De racine à chicon, la vie de l’endive

YENS Arrivée en Suisse au milieu des années 1960, l’endive connaît une seconde jeunesse. Parcours de ce légume.

Article paru le 24 février 2016 dans La Côte. Textes: Fabienne Morand. Photos: Sigfredo Haro. PDF

En salade, tarte, braisée au miel ou accompagnant des crevettes et du poulet, l’endive se consomme de dizaine de manières différentes. Pendant longtemps, ce légume-feuille s’est mangé en hiver, sous forme de salade ou cuit, enrobé de jambon. Après une baisse de sa consommation, l’endive connaît, depuis quelques années, un second souffle. Les nouvelles générations apprécient cette salade également en été, car rapide à préparer. La cuisson en wok lui offre également de belles perspectives.

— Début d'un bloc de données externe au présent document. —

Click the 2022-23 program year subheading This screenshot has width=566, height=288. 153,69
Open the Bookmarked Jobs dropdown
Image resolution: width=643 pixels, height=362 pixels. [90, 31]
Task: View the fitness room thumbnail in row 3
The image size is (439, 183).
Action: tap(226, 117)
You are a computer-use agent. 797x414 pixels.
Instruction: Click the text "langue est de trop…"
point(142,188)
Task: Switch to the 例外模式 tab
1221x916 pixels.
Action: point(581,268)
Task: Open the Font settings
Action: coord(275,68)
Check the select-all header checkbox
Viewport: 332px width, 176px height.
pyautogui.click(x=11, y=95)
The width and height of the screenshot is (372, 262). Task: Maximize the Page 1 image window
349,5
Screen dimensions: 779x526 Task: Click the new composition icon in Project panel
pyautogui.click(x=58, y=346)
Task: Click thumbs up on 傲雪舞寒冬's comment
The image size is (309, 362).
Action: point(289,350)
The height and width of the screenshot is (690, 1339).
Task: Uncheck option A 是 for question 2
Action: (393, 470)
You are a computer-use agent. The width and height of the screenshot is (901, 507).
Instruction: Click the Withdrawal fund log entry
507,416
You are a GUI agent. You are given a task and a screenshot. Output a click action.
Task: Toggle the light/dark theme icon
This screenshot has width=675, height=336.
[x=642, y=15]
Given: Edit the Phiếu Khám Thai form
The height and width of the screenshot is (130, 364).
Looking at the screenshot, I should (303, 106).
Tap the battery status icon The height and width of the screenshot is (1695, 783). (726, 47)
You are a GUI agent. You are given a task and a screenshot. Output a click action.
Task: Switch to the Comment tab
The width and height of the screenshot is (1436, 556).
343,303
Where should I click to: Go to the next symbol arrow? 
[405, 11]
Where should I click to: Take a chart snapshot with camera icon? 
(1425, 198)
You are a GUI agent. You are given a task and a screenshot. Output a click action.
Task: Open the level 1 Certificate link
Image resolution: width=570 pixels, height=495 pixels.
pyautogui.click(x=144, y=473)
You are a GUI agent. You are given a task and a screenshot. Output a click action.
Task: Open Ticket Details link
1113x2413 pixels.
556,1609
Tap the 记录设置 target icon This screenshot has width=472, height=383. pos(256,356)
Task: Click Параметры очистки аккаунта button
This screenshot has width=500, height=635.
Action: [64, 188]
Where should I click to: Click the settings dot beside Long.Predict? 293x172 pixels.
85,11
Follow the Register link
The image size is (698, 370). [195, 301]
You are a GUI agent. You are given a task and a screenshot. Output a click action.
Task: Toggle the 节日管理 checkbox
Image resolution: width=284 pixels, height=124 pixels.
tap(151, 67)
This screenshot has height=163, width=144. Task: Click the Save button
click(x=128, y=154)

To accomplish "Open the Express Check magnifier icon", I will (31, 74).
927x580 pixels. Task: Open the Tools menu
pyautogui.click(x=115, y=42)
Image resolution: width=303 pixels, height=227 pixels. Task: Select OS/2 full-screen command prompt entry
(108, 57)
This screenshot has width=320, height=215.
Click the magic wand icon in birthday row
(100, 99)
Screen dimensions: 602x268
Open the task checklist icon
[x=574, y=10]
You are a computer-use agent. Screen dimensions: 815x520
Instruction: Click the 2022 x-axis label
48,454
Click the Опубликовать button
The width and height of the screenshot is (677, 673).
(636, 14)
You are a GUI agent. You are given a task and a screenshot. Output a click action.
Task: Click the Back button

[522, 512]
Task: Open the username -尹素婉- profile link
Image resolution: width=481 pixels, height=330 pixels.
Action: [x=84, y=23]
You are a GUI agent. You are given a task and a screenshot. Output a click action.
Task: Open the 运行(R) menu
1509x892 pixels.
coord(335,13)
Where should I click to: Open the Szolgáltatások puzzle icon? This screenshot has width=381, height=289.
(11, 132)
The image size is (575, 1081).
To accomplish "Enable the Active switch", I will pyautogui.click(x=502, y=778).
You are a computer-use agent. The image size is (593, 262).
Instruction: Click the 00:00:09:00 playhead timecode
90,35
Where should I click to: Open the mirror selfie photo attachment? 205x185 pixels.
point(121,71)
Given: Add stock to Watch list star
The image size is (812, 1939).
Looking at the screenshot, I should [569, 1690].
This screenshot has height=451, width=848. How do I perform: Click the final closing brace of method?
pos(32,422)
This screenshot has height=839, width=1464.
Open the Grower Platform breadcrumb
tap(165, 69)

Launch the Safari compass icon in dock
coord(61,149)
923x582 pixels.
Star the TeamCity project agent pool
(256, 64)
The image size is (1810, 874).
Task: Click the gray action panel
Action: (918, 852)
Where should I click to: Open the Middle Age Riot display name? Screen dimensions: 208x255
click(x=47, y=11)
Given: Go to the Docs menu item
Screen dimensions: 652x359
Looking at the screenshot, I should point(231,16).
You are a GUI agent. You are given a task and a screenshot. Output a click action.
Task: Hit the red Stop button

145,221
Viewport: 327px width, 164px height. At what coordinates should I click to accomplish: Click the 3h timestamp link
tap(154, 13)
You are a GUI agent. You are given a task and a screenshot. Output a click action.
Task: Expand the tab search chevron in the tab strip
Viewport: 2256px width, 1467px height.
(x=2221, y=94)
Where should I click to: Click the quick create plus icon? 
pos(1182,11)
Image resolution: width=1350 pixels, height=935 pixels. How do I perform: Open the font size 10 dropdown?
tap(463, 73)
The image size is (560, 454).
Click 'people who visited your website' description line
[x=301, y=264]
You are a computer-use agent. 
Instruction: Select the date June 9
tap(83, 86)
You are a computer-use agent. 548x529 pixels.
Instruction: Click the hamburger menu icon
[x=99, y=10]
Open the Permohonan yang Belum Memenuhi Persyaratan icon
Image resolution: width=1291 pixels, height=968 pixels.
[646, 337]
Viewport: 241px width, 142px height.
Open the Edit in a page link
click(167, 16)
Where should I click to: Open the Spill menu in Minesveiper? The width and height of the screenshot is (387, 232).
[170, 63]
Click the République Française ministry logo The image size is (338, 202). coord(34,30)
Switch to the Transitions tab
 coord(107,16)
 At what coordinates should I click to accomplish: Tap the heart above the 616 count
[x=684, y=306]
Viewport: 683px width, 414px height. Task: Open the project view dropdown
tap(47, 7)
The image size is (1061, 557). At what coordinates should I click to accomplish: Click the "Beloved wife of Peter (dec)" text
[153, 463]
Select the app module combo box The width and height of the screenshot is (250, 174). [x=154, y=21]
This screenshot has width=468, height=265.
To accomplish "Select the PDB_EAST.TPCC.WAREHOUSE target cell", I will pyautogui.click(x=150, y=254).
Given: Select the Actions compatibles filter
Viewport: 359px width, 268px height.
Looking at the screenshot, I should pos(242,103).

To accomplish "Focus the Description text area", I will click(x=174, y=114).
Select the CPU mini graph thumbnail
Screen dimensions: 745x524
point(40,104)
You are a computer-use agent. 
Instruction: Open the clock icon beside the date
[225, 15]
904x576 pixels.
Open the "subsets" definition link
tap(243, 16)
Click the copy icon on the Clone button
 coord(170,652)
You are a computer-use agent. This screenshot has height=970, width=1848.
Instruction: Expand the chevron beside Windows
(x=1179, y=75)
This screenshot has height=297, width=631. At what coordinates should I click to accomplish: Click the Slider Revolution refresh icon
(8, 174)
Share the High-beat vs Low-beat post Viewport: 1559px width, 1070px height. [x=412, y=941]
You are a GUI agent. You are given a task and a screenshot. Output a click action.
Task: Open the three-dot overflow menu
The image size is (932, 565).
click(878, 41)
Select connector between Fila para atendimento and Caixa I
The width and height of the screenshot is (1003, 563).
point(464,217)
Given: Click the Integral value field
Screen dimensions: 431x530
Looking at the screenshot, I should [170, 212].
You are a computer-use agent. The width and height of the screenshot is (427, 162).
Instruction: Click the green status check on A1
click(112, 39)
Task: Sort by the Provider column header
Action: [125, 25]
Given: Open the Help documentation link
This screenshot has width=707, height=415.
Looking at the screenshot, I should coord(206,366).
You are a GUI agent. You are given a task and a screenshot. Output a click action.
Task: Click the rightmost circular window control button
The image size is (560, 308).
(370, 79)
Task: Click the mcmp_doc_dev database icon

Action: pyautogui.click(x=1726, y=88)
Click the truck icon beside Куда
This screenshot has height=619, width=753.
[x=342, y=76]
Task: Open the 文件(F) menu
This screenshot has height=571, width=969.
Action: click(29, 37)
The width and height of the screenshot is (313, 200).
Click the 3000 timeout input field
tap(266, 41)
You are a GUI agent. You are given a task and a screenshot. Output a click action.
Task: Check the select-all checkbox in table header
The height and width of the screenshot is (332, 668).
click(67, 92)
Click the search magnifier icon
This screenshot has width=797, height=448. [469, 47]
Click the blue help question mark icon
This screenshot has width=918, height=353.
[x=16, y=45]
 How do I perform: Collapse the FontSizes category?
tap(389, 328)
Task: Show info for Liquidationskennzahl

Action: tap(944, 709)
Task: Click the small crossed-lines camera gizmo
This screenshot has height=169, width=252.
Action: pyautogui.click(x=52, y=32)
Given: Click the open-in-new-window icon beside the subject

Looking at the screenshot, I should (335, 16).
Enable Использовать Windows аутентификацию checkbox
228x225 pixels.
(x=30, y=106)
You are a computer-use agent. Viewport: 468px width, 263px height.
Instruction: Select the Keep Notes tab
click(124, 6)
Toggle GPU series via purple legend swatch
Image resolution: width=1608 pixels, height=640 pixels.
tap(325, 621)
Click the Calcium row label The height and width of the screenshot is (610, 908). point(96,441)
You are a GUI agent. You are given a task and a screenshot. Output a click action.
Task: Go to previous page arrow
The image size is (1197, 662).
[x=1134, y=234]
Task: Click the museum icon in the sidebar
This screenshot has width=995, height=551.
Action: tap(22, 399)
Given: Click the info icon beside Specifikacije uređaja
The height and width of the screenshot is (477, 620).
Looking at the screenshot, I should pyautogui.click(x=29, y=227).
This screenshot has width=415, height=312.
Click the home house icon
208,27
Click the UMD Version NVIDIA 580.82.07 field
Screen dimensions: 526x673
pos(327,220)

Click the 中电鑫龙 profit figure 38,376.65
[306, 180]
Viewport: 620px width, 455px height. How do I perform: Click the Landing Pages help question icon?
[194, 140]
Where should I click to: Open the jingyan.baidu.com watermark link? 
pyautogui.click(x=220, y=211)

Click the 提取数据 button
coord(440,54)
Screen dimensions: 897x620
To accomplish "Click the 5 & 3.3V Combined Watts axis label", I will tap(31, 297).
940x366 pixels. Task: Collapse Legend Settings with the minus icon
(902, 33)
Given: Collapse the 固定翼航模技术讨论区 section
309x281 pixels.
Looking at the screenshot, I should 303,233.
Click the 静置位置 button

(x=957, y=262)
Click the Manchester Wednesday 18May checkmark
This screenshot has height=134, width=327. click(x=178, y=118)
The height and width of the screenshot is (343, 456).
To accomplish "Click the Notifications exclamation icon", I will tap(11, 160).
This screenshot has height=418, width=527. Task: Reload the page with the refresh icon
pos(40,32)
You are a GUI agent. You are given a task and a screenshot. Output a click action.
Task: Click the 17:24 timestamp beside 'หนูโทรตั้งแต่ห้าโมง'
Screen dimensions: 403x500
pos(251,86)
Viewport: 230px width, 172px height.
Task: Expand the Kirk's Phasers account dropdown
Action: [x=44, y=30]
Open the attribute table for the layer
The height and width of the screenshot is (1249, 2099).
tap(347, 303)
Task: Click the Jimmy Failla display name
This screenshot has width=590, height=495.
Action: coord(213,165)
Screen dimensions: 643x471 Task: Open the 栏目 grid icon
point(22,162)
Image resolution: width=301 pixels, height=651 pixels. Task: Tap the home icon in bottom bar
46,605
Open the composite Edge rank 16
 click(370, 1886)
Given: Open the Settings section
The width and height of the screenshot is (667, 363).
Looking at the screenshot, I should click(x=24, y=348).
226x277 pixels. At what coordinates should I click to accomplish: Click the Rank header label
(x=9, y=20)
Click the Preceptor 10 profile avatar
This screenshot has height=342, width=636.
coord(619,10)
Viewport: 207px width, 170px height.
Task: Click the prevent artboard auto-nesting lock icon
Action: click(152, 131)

Parmi les sept grands producteurs suisses, l’un se situe à Yens, aux Loveresses. Philippe Cornu a repris le domaine de ses parents qui ont été, en 1968, parmi les premiers du pays à cultiver ce légume. Aujourd’hui, quelque 1000 tonnes d’endives quittent Yens chaque année. Avant le départ vers les commerces, sept à huit mois au minimum sont nécessaires pour donner naissance au chicon.

De la graine au chicon
Tout débute au mois de mai avec le semis des graines. Le Domaine des Loveresses peut compter sur une filière de 17 agriculteurs, principalement situés entre Longirod, Gimel et Cossonay. Grâce à leur collaboration, Philippe Cornu et ses collaborateurs peuvent semer 60 hectares de culture pour la production de racines d’endives. Après un été au champ, en novembre, une machine coupe la feuille, arrache les racines qui sont ensuite transportées jusqu’à Yens. Le passage dans une chaîne de nettoyage leur ôtera le reste de terre, les calibrera et en remplira des pallox. Dès ce moment-là, chaque lot est étiqueté. Jusqu’au sachet vendu par les grands distributeurs, il est possible de savoir dans quel champ et par quel producteur l’endive a été cultivée. Les pallox de racines sont ensuite entreposés dans d’énormes frigos où la température est de -2 degrés. «On fait comme les écureuils: on arrache tout, puis on stocke», image Philippe Vauthier, chargé de coordonner l’ensemble des étapes de cette production.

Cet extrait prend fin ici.